## Exercise input

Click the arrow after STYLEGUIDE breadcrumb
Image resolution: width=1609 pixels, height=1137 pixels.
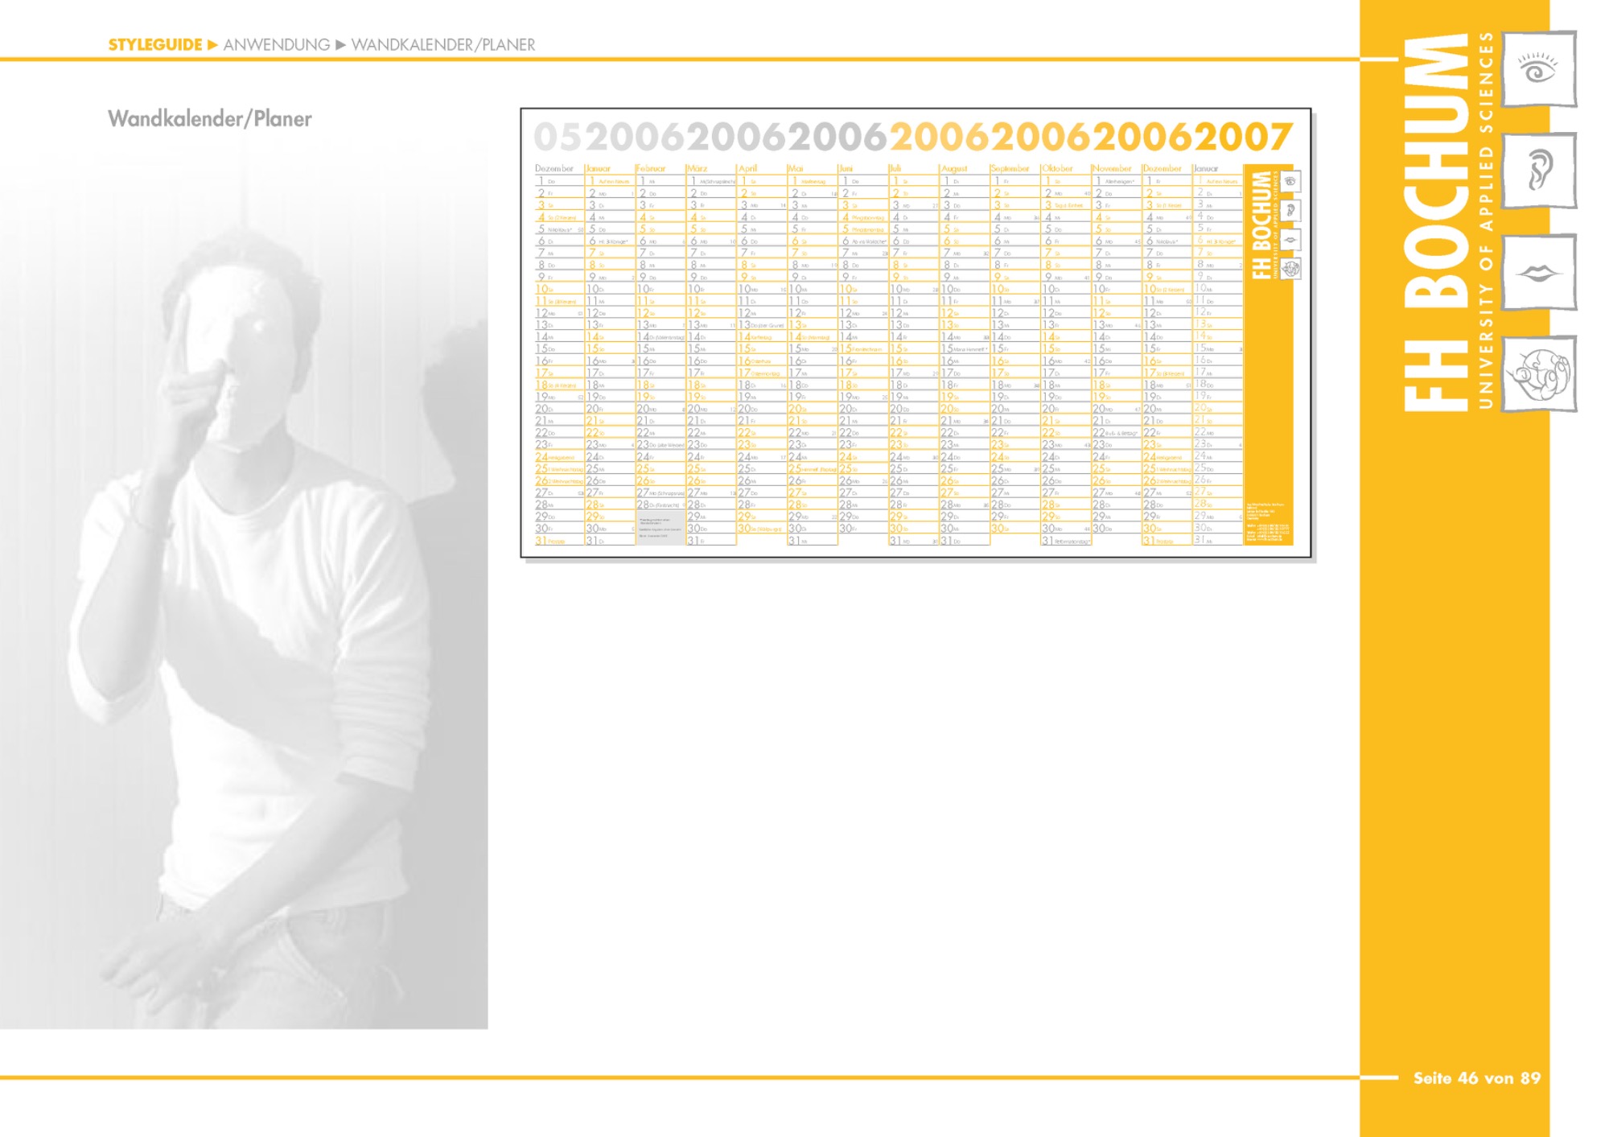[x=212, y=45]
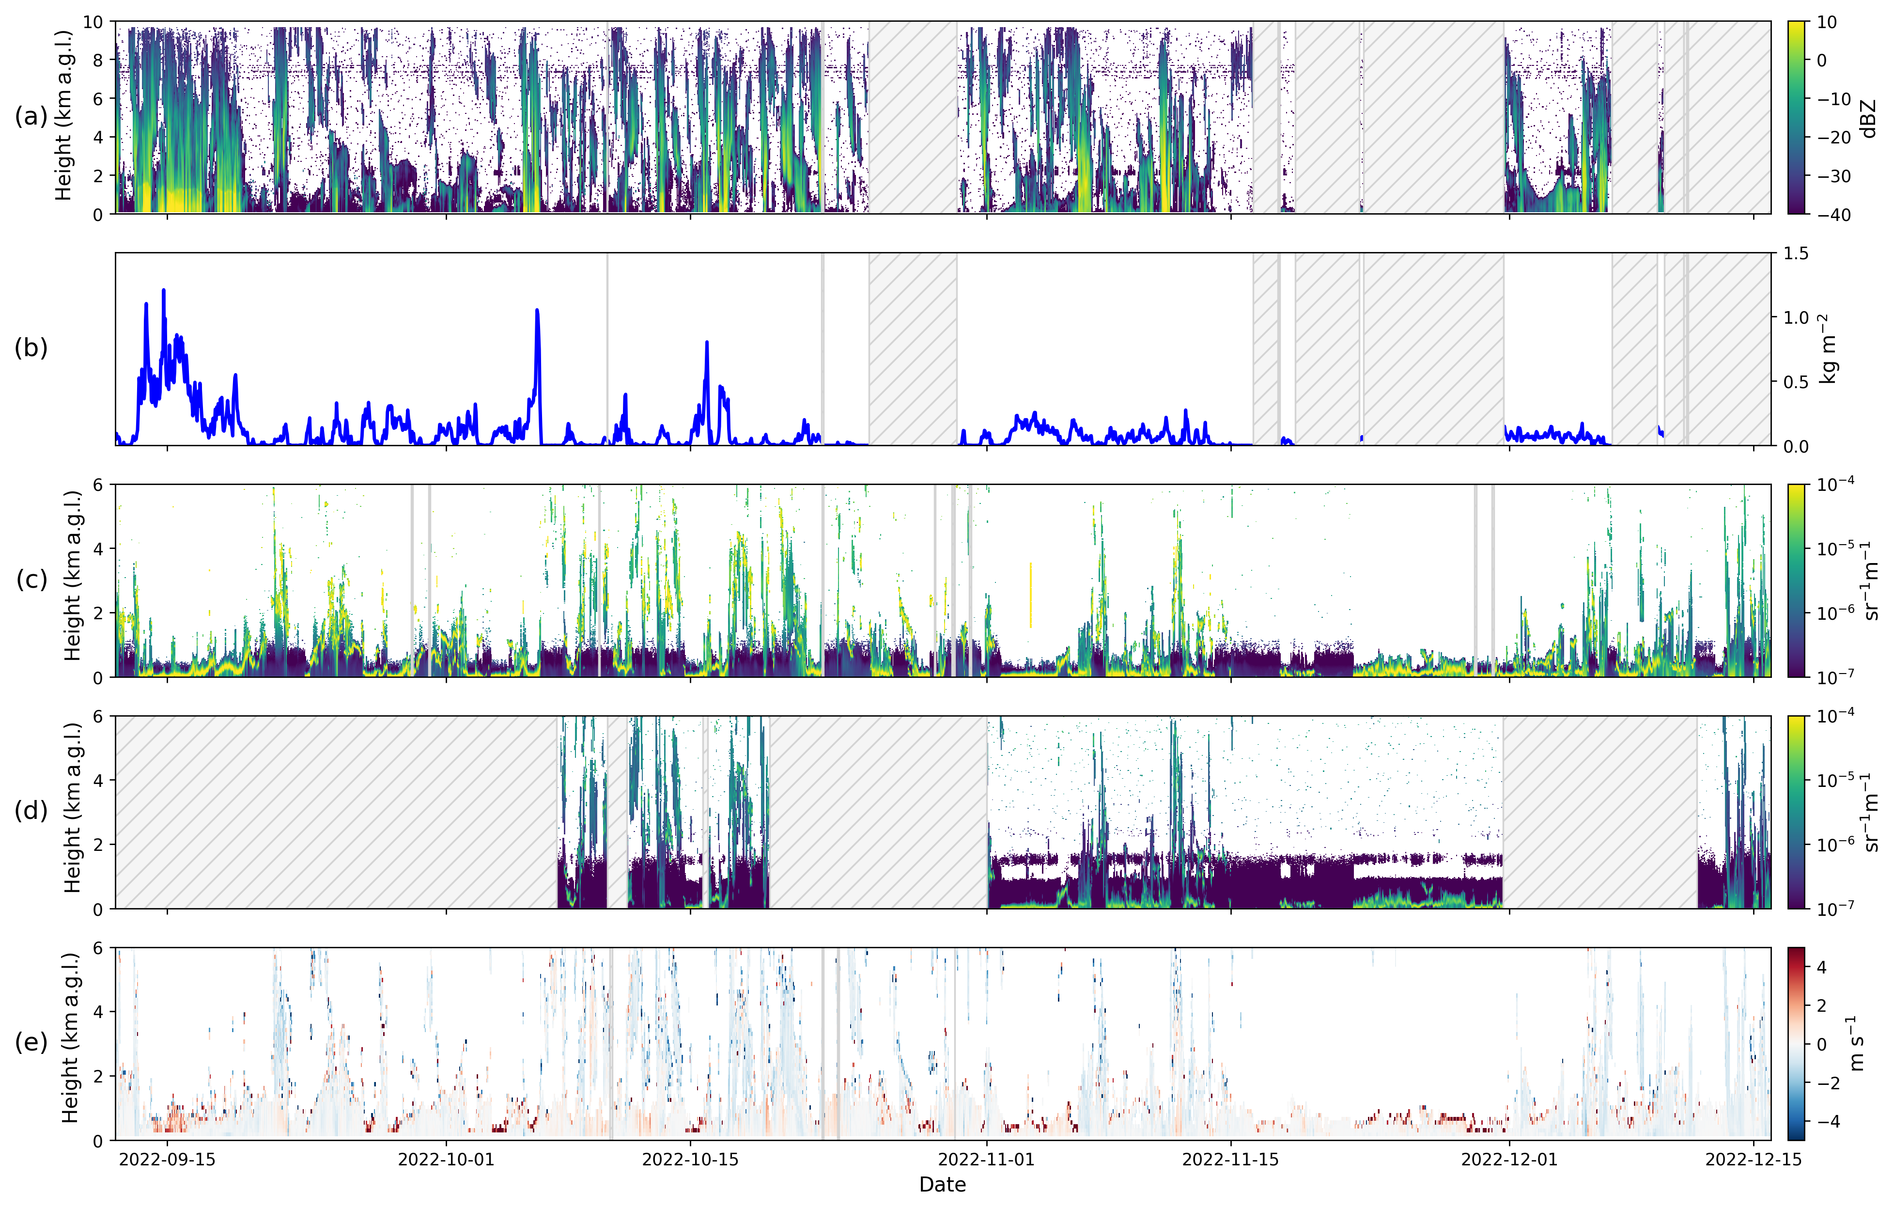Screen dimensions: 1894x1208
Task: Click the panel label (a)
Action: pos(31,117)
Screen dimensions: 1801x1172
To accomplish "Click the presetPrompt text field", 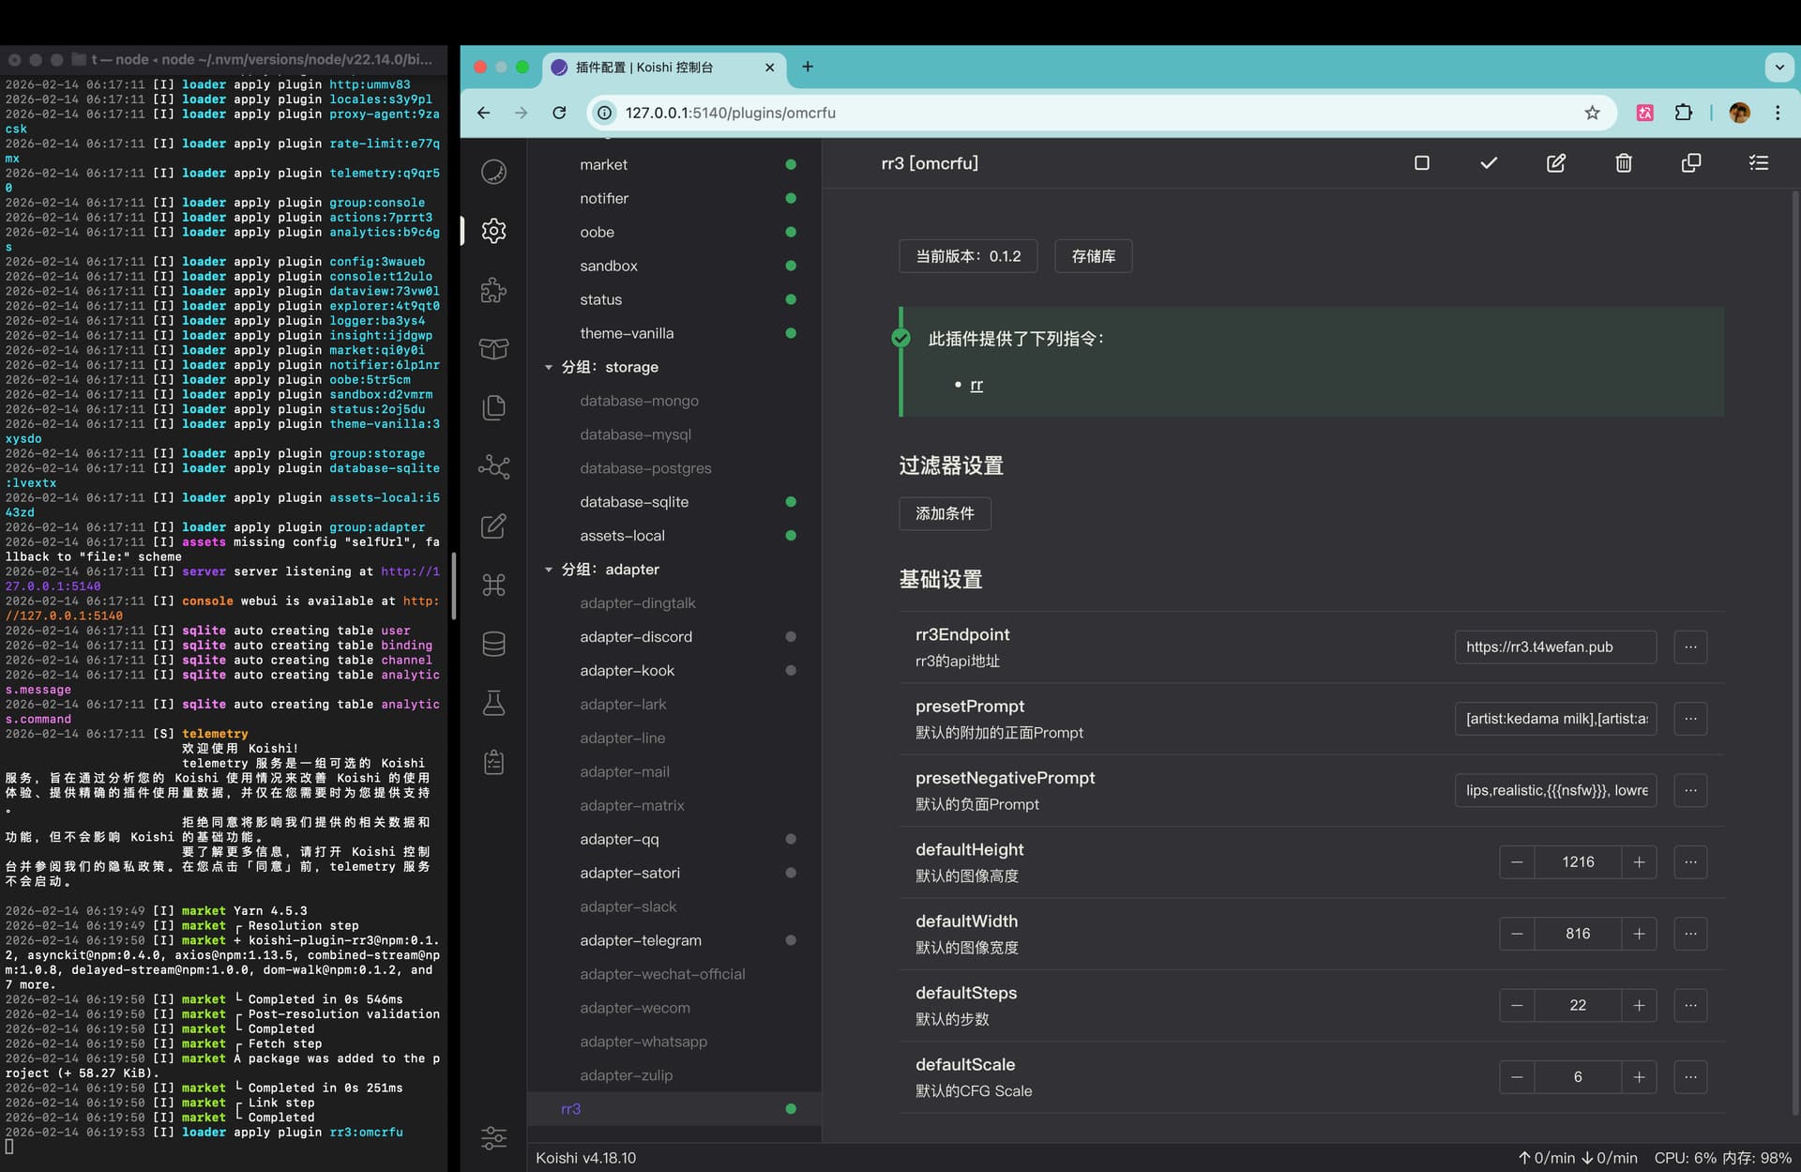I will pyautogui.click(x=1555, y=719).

## Task to carry out
Give again, word for word, every line from the top of the entries above to the line holding "Screen dimensions: 1801x1172", both included. Leave the pictures out.

## Exercise answer
Click the arrow after STYLEGUIDE breadcrumb
Image resolution: width=1609 pixels, height=1137 pixels.
[x=212, y=45]
Screen dimensions: 1894x1208
Task: Click the panel label (a)
Action: pos(31,117)
Screen dimensions: 1801x1172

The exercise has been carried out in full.